AS it has been thought requisite, by a continental associa∣tion, to put a stop to the importation of manufactures into America, it is absolutely necessary to fall speedily on some effectual method to furnish, at least, the coarsest articles of our cloathing.

OUR country produces wool, cotton, hemp and flax, mate∣rials amply sufficient to answer every demand of necessity and convenience. The quantity may be increased by attention and diligence, and wrought up with a degree of skill easily attainable.

WE see already many families, scattered throughout these provinces, almost entirely cloathed in their own home-spun manufactures; why therefore should any of us despair of ac∣complishing that which is actually practised, before our eyes, by so many?

BY beginning with coarse manufactures we shall begin at the right end, we shall, every succeeding year, improve upon the past, and, after a fair exertion of the means in our power, we shall look back, with wonder and astonishment, at our present apprehensions.

This Essay goes on to explain how to plant, husband and reap cannabis. It describes projected yields, compares Hemp with other crops and makes recommendations for rotation.
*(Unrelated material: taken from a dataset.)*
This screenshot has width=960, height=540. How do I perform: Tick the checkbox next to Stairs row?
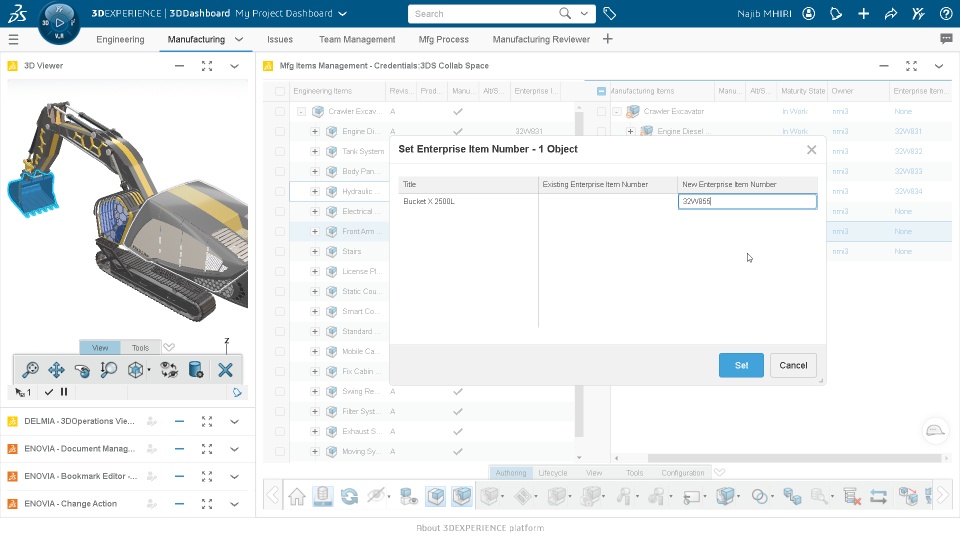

— An Edward Antill wrote “OBSERVATIONS on the raising and dressing of HEMP”. This link is to an Antill Family page. In it, this Essay is claimed to be referenced in the Transactions of the American Philosophical Society, 2nd Edition, 1789, pp267-273. The opening statement in this essay is:

“HEMP is one of the most profitable productions the earth furnishes in northern climates; as it employs a great number of poor people in a very advantageous manner, if its manufacture be carried on properly: It may also furnish a ready remittance to the mother country, and become a reciprocal advantage to both; and therefore it becomes worthy of the serious attention of the different legislatures of the northern colonies, of every trading man, and of every man, who truly loves his country.

Hemp Helped Build America

George Washington, Thomas Jefferson, and many others produced Hemp as a staple crop. Hemp, just as cotton, tobacco and corn, helped get early America through the Revolutionary War and others that followed. Our early Navy sailed with Hemp rope for rigging. Some of the sails were even made of Hemp.

Hemp is interwoven into the fabric of America, yet is has been criminalized and demonized. What other, staple agricultural crop in America’s history can that be said about?